In replacing Wilkes and Blakely, we are in the process of spending $70 million dollars for two elementary schools. Aside from whether we should be building one of the highest-cost-per-student elementary schools in the state, what most concerns me about the board’s oversight is that no one paused to ask if it was wise to purchase buildings that enforce a model of education which will be completely outdated long before the buildings come down, and is likely out of date now. In other words, does it make sense to build extravagantly expensive schools when they lack the flexibility to adapt to better ways of schooling?

In parallel, last year’s budget crisis was largely self-created. The district negotiated a wage increase with the teachers at a time when they also knew that a budget shortfall was coming. The result was fired teachers and district-wide chaos. Whether this was accidental or intentional is almost beside the point — is this the way the largest employer on the island should be operating?

And finally, there is BHS, where an emphasis on “achievement” has resulted in a student body that delivers high grades and test scores but is also thoroughly mired in the national adolescent health crisis; the most recent Healthy Youth Survey reports that 65 percent of our high schoolers do not enjoy being at school and that 20 percent of our high and middle schoolers have contemplated suicide in the past year.
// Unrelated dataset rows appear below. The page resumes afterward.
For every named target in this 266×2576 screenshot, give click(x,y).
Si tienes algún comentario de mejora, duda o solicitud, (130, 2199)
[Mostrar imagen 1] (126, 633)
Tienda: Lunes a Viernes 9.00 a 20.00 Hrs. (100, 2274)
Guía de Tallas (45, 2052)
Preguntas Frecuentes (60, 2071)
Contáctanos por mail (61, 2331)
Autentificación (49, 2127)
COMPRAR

I’ve had the opportunity to speak with Christina about her ideas and methods, and her energy, commitment, and intelligence give me real hope that these issues can be addressed in the way that they need to be. As a public health veteran who spent years in Africa dealing with issues of economics, education, and adolescent development, Christina brings strategic thinking, sophistication in understanding the intersection of data and real life, and a belief that we can best serve our kids by, as she puts it, “a process of nurturing, inspiring, and shaping human beings to thrive.”

She is a rare combination of expertise and imagination, experience and curiosity, and all of us would be fortunate to have her working for our children.